*** DATA SUPPLIED

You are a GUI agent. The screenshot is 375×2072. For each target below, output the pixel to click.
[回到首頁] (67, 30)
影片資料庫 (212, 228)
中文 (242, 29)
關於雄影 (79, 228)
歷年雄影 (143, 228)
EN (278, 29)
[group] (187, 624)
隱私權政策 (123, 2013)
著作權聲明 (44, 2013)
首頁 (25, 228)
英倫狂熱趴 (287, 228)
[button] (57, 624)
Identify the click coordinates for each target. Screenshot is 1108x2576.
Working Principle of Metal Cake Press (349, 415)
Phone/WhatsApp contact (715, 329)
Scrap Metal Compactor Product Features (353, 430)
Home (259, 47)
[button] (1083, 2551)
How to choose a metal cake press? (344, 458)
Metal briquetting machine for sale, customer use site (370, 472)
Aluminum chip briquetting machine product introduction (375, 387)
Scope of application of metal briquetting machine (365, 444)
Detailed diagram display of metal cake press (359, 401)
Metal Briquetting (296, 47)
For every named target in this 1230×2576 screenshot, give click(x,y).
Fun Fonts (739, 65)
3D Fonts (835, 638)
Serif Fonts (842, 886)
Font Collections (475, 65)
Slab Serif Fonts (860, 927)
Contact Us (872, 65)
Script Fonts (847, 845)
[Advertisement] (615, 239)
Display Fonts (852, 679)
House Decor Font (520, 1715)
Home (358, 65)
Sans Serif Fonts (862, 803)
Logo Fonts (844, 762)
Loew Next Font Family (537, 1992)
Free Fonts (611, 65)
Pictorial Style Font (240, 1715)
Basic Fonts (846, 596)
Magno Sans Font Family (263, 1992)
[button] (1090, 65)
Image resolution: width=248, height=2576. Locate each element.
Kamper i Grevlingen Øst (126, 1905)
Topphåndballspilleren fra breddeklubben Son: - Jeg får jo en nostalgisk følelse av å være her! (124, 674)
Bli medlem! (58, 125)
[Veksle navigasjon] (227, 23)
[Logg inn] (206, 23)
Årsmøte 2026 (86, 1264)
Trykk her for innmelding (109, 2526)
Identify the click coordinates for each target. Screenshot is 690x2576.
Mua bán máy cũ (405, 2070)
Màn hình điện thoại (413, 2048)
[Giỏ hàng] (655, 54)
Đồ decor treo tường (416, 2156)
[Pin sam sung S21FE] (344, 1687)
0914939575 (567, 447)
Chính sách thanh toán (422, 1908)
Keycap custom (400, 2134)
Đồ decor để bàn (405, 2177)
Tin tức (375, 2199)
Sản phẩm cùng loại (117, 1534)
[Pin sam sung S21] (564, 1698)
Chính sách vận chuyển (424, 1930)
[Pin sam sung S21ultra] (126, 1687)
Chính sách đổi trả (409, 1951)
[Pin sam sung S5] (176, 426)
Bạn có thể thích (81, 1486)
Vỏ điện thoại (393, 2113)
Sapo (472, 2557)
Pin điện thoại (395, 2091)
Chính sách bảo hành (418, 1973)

******

### [REQUIRED WORK]
Which lines in the records above include the word "điện"? Copy them out.

### [EXERCISE SOLUTION]
Màn hình điện thoại (413, 2048)
Vỏ điện thoại (393, 2113)
Pin điện thoại (395, 2091)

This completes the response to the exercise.